TASK STATEMENT
How many lines of the listing contain the string "will"? Only the number is wanted.

RECORDS FOR THE EXERCISE
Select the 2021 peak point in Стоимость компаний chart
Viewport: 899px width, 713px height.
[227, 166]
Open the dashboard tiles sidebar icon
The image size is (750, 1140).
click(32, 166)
==
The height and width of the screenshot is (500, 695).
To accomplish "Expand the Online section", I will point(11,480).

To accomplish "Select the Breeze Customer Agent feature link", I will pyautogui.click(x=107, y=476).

TASK ANSWER
2